Martin Spacek | 3 Dec 2007 02:22

Re: Loading a > GB file into array

Sebastian Haase wrote:
> reading this thread I have two comments.
> a) *Displaying* at 200Hz probably makes little sense, since humans
> would only see about max. of 30Hz (aka video frame rate).
> Consequently you would want to separate your data frame rate, that (as
> I understand) you want to save data to disk and - asynchrounously -
> "display as many frames as you can" (I have used pyOpenGL for this
> with great satisfaction)

Hi Sebastian,

Although 30Hz looks pretty good, if you watch a 60fps movie, you can
easily tell the difference. It's much smoother. Try recording AVIs on a
point and shoot digital camera, if you have one that can do both 30fps
and 60fps (like my fairly old Canon SD200).

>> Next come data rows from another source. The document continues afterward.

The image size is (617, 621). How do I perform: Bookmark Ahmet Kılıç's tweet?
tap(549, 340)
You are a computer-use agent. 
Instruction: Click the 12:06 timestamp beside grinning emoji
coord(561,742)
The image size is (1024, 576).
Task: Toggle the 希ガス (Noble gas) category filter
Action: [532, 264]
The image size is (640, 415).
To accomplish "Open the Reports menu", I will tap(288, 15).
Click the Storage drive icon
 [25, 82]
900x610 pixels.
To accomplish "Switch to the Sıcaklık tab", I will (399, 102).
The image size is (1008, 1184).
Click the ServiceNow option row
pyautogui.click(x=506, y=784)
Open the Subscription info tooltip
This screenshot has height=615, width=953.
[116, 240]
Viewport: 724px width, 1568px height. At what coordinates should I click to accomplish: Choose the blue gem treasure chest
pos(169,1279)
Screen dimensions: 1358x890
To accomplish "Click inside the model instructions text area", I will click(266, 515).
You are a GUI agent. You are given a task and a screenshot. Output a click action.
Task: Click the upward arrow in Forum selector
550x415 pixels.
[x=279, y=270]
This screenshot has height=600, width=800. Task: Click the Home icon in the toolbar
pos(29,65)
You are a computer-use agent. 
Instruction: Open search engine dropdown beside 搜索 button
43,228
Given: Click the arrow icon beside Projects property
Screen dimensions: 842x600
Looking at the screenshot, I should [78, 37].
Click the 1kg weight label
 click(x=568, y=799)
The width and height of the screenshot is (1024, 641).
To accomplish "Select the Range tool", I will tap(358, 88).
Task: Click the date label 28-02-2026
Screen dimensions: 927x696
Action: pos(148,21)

And that's just perception. We're doing neurophysiology, recording from
neurons in the visual cortex, which can phase lock to CRT screen rasters
up to 100Hz. This is an artifact we don't want to deal with, so we use a
200Hz monitor. I need to be certain of exactly what's on the monitor on
every refresh, ie every 5ms, so I run python (with Andrew Straw's
package VisionEgg) as a "realtime" priority process in windows on a dual
core computer, which lets me reliably update the video frame buffer in
time for the next refresh, without having to worry about windows
multitasking butting in and stealing CPU cycles for the next 15-20ms.
Python runs on one core in "realtime", windows does its junk on the
other core. Right now, every 3rd video refresh (ie every 15ms, which is
66.7 Hz, close to the original 60fps the movie was recorded at) I update
with a new movie frame. That update needs to happen in less than 5ms,
every time. If there's any disk access involved during the update, it
(Continue reading)

Francesc Altet | 3 Dec 2007 14:40

Re: Loading a > GB file into array

A Monday 03 December 2007, Martin Spacek escrigué:

> Sebastian Haase wrote:

> > reading this thread I have two comments.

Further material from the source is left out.